SegmentedImageGenerationConfig.json JSON

{
  "output_file": "cityscape_ultra.png",
  "prompts": [
    "A futuristic cyberpunk city at night",
    "Detailed neon signs and flying vehicles",
    "Reflections in puddles and facial details"
  ],
  "upscale_factor": 2.0,
  "min_region_size": 128,
  "tile_overlap": 0.15,
  "retarget_subimages": true
}

→

Session UI / Generated Assets Visual Output

Depth 0: Segmentation Map

Refined Region: Neon Sign

Final: 4096 x 4096

✔ Generated ultra-high-resolution image saved to cityscape_ultra.png

Live Results Showcase

Explore actual artifacts generated by this task in the test workspace.

Configuration Parameters

Field	Type	Description
`output_file`*	String	The output file path for the final high-res image.
`prompts`*	List<String>	List of prompts, one for each level of detail. The first is for the base image.
`input_file`	String	Optional input file path to use as the base image instead of generating one.
`upscale_factor`	Double	Upscale factor per level (e.g., 2.0 for 2x size). Default: `2.0`.
`min_region_size`	Int	Minimum width/height (in pixels) of a region to trigger refinement. Default: `128`.
`max_aspect_ratio`	Double	Maximum aspect ratio for regions (e.g., 3.0 means max 3:1). Default: `3.0`.
`tile_overlap`	Double	Overlap between tiles as a fraction of tile size (0.0-1.0). Default: `0.15`.
`retarget_subimages`	Boolean	Whether to attempt to re-align sub-images to the base image to prevent drift. Default: `true`.
`extension`	String	Output image file extension (e.g., 'jpg', 'png'). Default: `"png"`.

Task Lifecycle

1. Initialization & Base Generation

The task either loads an input_file or generates a root image using the first prompt in the prompts list. This serves as the compositional foundation.

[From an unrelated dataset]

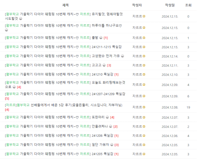
Task: Open comment count [5] on 241207-241209 목실감
Action: 7,98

2. Semantic Segmentation (Vision LLM)

A ParsedImageAgent analyzes the current image. It identifies rectangular regions (GenerationRegions) that contain significant detail or objects that would benefit from upscaling.

3. Recursive Refinement

For each identified region, the task crops the area, applies an Img2Img refinement using the next prompt in the sequence, and recursively repeats the process until the maximum depth (prompt count) is reached.

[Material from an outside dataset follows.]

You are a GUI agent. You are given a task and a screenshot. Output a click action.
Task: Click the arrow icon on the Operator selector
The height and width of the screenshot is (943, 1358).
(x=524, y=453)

4. Intelligent Compositing

Refined regions are aligned using ImagePatchLocalization and blended back into the high-resolution canvas using a feathering algorithm to ensure seamless transitions.

Direct Task Instantiation

val task = SegmentedImageGenerationTask(
    orchestrationConfig = config,
    planTask = SegmentedImageGenerationConfig(
        output_file = "ultra_render.png",
        prompts = listOf(
            "A lush rainforest with a hidden temple",
            "Ancient stone carvings and moss textures",
            "Individual leaves and water droplets"
        ),
        upscale_factor = 2.0
    )
)

Embedded Execution (UnifiedHarness)

To invoke this task within an automated agentic workflow (e.g., CI/CD or CLI), use the runTask method:

import com.simiacryptus.cognotik.plan.tools.file.SegmentedImageGenerationTask.Companion.SegmentedImageGeneration
import com.simiacryptus.cognotik.plan.tools.file.SegmentedImageGenerationTask.SegmentedImageGenerationConfig
harness.runTask(
    taskType = SegmentedImageGeneration,
    typeConfig = TaskTypeConfig(), // Default static settings
    executionConfig = SegmentedImageGenerationConfig(
        output_file = "high_res_render.png",
        prompts = listOf(
            "A futuristic space station orbiting a gas giant",
            "Detailed docking bays and solar panels",
            "Individual rivets and glowing status lights"
        ),
        upscale_factor = 2.0,
        retarget_subimages = true
    ),
    workspace = File("./output"),
    autoFix = true
)

Prompt Segment

This text is injected into the LLM orchestrator to describe the task's capabilities:

SegmentedImageGeneration - Generates ultra-high-resolution images via recursive upscaling and semantic segmentation
* Use for: Creating complex scenes where specific objects need high detail.
* Mechanism: Generates a base image, uses AI to identify regions needing detail, upscales them, and refines recursively.